To update Balzac, behind every great state secrets claim, there lies a great crime.
As with the hope — following Eric Holder’s speech at Northwestern Law School justifying killing of Americans without due process — that some one, or two, or even a segment of the law school audience would report on the speech and/or engage in dialogue; I similarly would hope that Harvard students might engage now. Instead, of course, Holder got polite applause at Northwestern. What about at Harvard? Are these students too enthralled at the prospect of being part of the system — no matter how corrupt it can be — that they’ve eschewed earnest critique?
Or maybe Emptywheel — or Greenwald, or Turley — just isn’t on their radar.
There’s this curious phrase: “…and covert action programs are carried out by the Director and the Agency…”. Assuming the Director refers to the Director of the CIA, and the Agency refers to the CIA, the bifurcation of the Agency from its Director poses a troubling relation, given the context of oversight and control of covert action programs.
He tries to get the audience to believe that the CIA can legally act in lieu of the military. I’ve talked to military lawyers who don’t believe that. I’ve never talked to military lawyers who do.
Let’s put the blame where it lies. Congress passed the National Security Act of 1947, that created both the CIA and the Joint Chiefs of Staff. It put the CIA under command of the POTUS and the NSC. It put in a loophole clause that basically allowed the CIA to do anything the POTUS instructed it to do.
The NSA-1947 was the product of a period of total war that was World War II. It codified the organizing principles of total war by tremendously strengthening the Executive and providing it with its own covert apparatus.
Only Congress has the power to undo this policy — not CIA lawyers, not journalists, not military critics. But Congress is totally beholden at this point to the military-intelligence-industrial-academic complex. So for now, anyway, this power remains in theory only. There is no constituency in Congress to do away with the CIA, or with its covert powers. Instead, the covert powers have spread beyond the CIA to the military and to other forms of Executive functioning (where, arguably, they already were, e.g. State Dept.).
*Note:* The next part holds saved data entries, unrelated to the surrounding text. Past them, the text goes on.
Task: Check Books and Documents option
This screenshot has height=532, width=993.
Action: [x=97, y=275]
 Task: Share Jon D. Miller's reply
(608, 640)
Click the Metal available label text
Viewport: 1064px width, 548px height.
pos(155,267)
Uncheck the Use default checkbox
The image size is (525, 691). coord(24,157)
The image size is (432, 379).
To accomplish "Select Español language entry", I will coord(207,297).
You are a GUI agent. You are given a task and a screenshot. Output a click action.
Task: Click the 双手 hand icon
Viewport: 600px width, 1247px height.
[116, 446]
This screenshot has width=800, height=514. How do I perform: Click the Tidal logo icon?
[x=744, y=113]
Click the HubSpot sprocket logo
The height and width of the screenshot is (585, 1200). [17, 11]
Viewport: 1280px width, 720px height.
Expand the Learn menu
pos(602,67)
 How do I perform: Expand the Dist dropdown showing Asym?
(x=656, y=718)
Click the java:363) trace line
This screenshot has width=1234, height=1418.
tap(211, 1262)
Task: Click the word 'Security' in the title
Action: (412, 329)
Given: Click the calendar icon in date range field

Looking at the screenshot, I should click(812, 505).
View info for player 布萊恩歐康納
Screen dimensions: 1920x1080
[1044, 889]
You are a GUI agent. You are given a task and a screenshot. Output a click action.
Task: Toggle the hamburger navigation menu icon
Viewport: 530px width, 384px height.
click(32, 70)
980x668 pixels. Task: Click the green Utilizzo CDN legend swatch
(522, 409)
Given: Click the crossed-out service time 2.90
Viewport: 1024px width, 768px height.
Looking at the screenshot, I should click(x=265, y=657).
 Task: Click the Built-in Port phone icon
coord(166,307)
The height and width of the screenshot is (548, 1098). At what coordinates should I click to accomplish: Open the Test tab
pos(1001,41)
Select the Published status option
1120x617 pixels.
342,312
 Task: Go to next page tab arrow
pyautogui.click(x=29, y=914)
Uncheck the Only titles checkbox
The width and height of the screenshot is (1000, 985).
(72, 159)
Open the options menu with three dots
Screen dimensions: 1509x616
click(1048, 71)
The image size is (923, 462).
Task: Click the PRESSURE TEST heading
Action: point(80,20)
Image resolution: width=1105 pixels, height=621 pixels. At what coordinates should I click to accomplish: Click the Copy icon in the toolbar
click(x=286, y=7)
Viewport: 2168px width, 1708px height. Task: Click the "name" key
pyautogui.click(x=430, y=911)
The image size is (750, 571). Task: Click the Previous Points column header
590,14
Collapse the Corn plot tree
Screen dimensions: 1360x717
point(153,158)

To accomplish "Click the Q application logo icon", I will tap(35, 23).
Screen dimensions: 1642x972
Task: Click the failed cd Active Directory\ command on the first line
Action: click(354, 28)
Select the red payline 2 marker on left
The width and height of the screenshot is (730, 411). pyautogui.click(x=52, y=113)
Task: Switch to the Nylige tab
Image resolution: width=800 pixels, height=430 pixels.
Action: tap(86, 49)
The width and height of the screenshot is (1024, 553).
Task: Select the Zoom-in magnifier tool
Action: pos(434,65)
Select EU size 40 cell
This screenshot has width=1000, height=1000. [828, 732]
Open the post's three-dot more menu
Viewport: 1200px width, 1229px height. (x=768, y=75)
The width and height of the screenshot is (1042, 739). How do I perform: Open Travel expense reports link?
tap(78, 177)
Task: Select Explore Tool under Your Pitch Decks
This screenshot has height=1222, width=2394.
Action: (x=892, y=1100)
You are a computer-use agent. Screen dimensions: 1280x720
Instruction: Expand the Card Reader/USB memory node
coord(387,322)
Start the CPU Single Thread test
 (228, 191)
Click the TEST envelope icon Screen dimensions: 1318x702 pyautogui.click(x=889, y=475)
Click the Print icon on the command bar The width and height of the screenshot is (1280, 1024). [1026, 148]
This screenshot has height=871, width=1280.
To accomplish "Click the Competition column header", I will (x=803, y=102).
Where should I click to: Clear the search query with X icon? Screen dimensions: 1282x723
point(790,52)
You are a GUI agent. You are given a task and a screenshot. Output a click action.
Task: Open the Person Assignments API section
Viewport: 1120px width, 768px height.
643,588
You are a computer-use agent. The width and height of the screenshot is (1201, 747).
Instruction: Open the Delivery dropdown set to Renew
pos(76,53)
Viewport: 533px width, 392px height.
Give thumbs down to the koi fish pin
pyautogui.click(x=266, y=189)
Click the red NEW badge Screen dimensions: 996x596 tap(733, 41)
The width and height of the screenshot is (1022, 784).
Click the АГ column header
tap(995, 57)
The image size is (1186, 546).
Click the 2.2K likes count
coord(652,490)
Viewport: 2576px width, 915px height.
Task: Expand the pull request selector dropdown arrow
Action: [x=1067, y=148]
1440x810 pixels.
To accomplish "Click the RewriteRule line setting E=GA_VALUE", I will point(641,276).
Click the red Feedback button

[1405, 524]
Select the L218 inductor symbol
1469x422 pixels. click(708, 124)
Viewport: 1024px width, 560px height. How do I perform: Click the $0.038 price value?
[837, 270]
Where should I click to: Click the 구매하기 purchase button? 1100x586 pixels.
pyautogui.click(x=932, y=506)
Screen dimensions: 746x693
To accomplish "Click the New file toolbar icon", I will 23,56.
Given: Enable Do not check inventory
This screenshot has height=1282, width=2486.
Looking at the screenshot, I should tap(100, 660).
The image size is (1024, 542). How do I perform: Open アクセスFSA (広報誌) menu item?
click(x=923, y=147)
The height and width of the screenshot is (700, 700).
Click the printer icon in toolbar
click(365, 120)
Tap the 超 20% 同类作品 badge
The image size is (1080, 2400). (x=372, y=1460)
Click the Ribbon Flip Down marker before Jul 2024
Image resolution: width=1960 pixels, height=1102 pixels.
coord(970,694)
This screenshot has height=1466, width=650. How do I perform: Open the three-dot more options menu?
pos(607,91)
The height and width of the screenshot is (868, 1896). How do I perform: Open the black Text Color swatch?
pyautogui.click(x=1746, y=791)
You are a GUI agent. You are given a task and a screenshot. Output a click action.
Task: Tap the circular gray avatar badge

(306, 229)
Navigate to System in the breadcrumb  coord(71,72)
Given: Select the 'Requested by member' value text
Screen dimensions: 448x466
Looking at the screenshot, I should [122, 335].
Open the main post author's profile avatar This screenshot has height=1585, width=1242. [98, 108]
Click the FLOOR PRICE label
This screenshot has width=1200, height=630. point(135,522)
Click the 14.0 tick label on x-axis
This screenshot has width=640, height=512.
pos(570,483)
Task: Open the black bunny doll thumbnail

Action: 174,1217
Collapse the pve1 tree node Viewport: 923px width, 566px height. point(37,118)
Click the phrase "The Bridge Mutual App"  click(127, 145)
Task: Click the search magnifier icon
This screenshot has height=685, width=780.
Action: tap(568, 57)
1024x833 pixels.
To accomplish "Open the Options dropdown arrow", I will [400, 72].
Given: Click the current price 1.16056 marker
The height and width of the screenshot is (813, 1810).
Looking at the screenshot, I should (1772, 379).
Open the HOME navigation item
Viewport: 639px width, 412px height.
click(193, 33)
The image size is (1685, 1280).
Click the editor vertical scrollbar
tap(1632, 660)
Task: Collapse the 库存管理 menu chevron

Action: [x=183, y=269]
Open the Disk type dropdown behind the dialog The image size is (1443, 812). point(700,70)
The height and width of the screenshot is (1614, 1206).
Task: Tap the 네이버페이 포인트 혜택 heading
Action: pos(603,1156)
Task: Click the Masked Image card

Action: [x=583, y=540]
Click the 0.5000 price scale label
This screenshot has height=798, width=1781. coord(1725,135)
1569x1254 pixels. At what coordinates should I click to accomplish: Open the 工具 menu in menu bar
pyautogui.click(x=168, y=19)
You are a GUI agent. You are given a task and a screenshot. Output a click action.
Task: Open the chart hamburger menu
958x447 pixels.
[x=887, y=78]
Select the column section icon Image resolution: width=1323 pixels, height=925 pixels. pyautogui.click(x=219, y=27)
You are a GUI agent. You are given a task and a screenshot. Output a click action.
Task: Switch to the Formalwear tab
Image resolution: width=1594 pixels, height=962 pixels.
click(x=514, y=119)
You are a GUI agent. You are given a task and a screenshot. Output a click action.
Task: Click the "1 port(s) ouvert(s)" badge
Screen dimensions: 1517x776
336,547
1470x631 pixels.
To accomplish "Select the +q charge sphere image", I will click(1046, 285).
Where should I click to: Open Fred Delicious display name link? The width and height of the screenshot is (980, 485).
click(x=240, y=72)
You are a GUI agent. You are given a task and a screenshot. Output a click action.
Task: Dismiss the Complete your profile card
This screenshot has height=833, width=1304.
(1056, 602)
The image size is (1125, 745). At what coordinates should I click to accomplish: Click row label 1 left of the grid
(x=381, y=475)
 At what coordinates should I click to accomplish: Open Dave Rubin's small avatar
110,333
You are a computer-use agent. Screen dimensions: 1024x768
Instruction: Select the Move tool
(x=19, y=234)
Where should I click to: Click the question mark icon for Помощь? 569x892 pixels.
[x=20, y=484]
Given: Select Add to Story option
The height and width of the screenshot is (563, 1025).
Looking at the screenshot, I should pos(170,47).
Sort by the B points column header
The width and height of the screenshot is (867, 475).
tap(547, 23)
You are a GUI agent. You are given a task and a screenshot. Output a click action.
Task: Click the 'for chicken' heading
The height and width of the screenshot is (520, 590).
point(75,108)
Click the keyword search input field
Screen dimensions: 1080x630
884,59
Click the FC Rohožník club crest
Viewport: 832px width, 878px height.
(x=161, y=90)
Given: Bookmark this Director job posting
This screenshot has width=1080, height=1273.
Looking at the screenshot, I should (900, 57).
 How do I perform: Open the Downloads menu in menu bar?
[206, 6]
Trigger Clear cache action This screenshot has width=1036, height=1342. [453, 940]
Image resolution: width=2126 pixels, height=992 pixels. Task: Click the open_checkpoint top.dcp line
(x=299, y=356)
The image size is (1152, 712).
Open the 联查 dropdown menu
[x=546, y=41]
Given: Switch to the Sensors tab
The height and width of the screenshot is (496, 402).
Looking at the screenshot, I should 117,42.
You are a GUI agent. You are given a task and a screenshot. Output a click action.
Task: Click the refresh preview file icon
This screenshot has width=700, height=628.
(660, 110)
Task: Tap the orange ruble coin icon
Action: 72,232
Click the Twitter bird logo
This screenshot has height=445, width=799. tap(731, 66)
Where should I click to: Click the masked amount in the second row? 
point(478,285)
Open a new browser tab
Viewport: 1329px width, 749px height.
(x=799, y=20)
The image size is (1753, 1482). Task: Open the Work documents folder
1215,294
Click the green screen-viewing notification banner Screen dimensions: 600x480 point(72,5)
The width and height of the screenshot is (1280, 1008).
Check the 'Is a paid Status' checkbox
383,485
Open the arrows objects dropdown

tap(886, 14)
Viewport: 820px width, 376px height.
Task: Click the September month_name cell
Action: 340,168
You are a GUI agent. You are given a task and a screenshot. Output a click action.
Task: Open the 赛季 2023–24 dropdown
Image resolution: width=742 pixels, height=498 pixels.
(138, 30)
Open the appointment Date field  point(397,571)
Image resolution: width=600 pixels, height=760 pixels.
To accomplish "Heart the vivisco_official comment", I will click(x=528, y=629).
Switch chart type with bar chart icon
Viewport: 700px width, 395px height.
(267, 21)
Until such time as the population and/or the press that supposedly speaks for them produces an upsurge of popular will aimed against this kind of authoritarian-heading-toward-totalitarian power, CIA GC’s will speak just in the fashion Preston does. But if I could take a poll, I’d bet that even here, at Emptywheel, the majority of readers would not support the dissembly of the CIA.
Preston says, “a functioning intelligence service is absolutely essential to national security, today no less than in the past.” But actually, the US operated without a functioning intelligence service for the majority of its existence. It is only when it took on the aspects of an empire, and an empire whose full ascendency was forged in the crucible of total war, did the proposed inevitability of an intelligence service acting covertly at the behest of the president (or thinking it was acting so) become a desideratum for a new national bureaucracy and the captive press that reports their doings.
@DonS: Kids don’t go to Harvard to buck the system.
“Law abiding” is to “CIA” as “airline” is to “food” and “military” is to “intelligence”. It is an agency built on lies, deceit, torture and the undermining of governments mildly to the left of Genghis Khan, all while pretending to uphold the supposedly high moral standards of Skull & Bones and the Porcellian Club. It’s budgets and activities have always been black boxes to Congress, let alone the American public, and often to the president.
“So where does that leave Preston’s claim, then, that the “the rule of law is integral to Agency operations”?”
I should think the short answer is that the claim is domestic propaganda, which, naturally, government agencies are ordinarily prohibited by law from engaging in. Its stalwarts would consider the obvious irony to be the point, an expression of the behavior the agency is organized to conduct.